### [RECORDS SHOWN]
····················

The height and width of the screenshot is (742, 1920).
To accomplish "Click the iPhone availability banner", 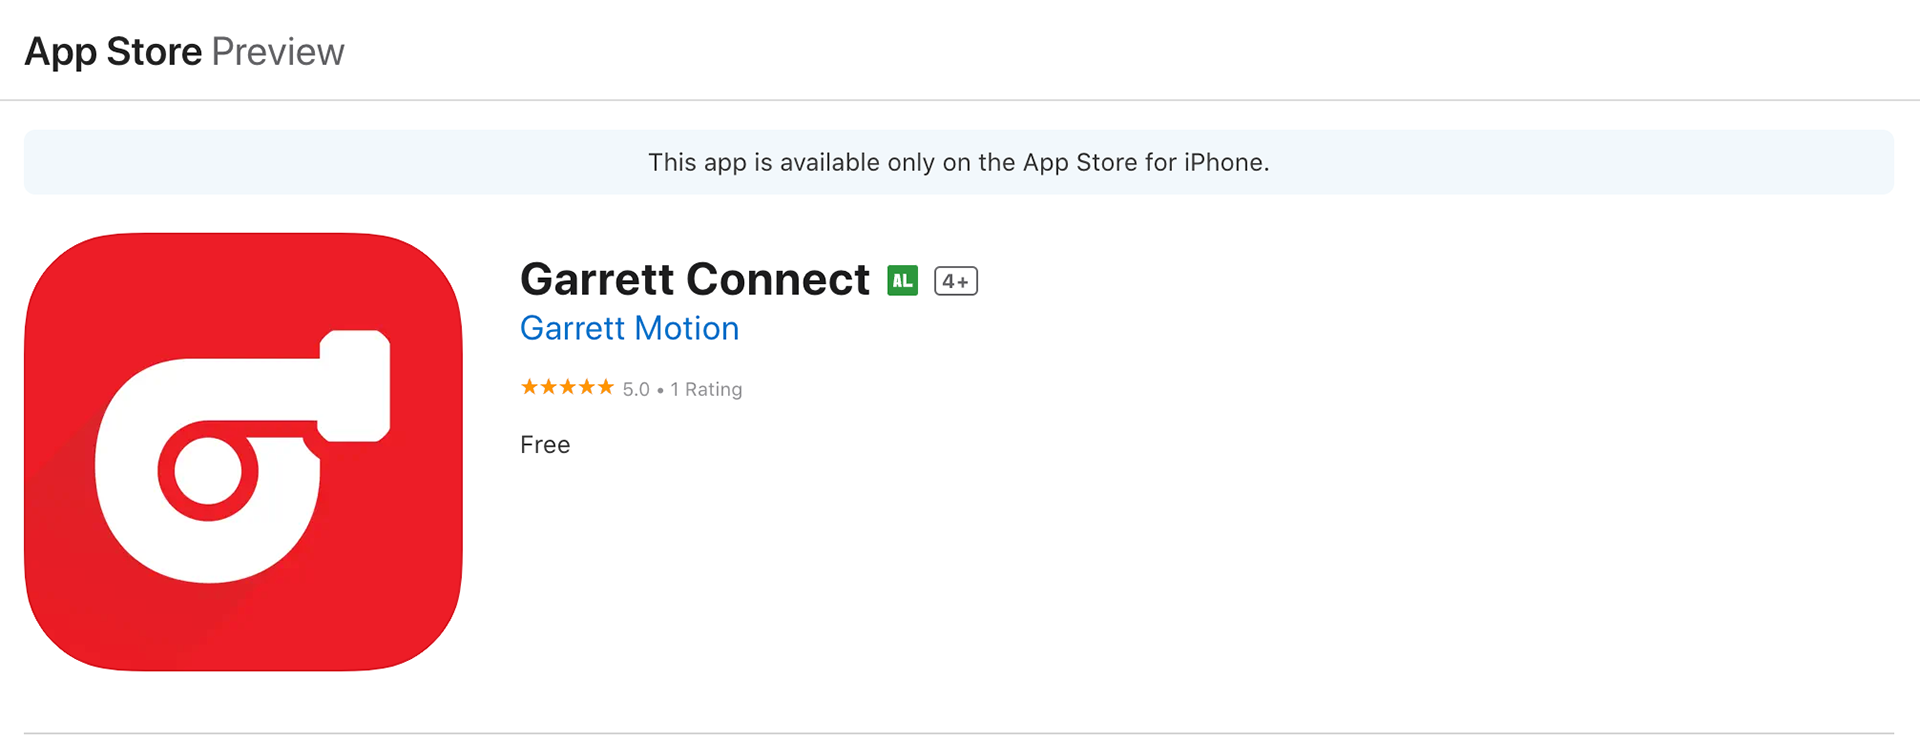I will tap(959, 162).
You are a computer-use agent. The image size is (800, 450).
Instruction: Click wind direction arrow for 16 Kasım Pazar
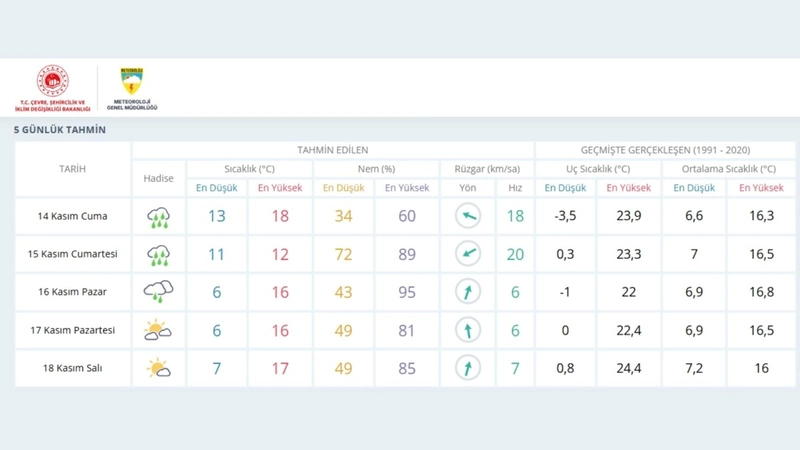point(467,292)
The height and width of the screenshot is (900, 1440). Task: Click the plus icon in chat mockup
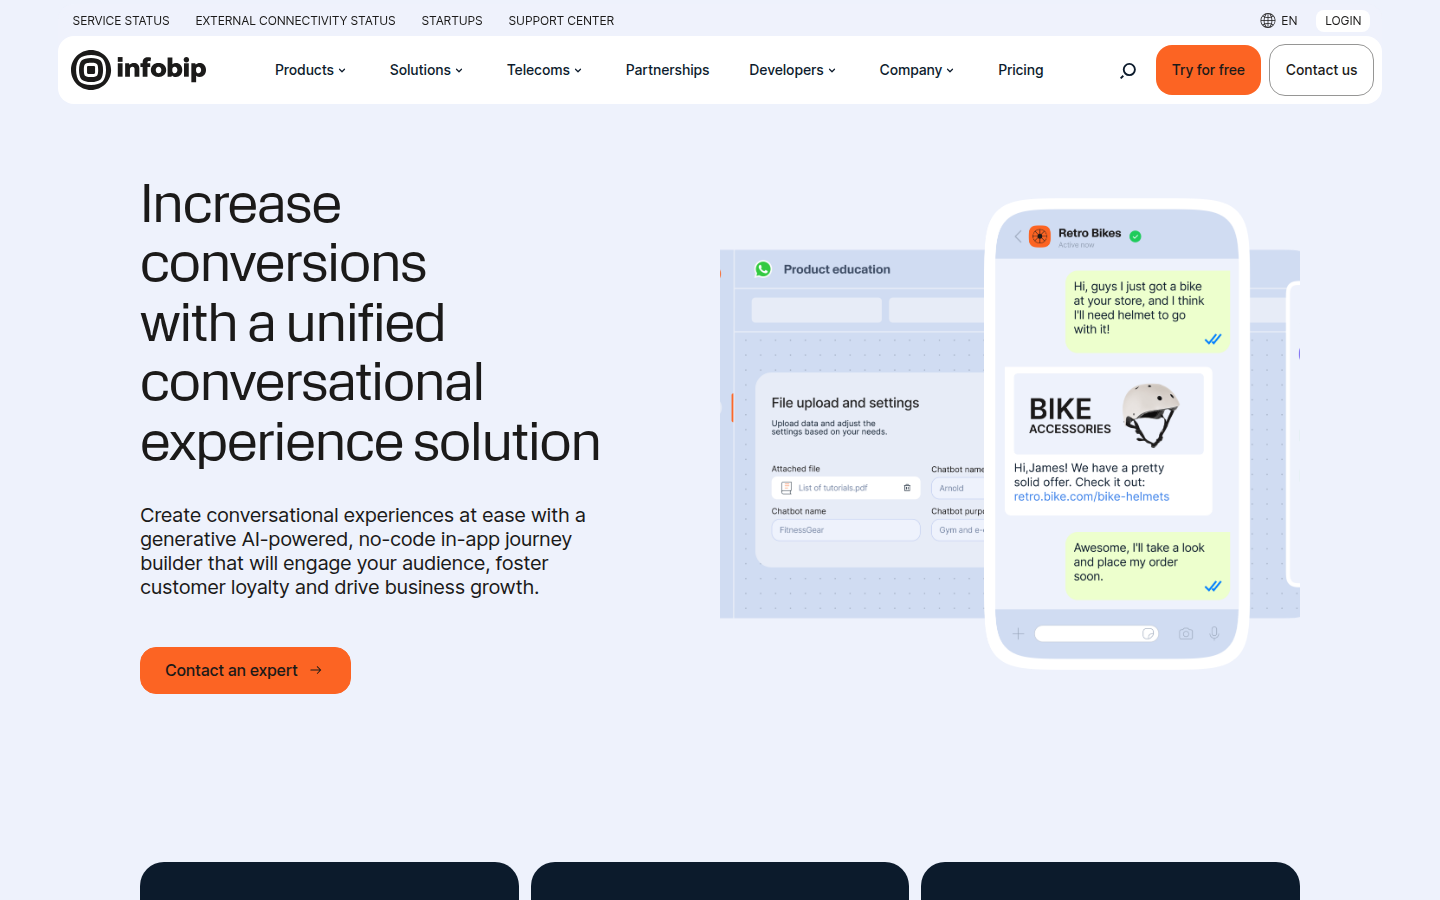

····················

### [WRITTEN PROBLEM]
Copy out the material word for word from the line containing "You are a computer-use" through the end, omitting the pictures.

### [COMPLETE RESPONSE]
You are a computer-use agent. The image size is (800, 450).
Instruction: Click wind direction arrow for 16 Kasım Pazar
point(467,292)
The height and width of the screenshot is (900, 1440). Task: Click the plus icon in chat mockup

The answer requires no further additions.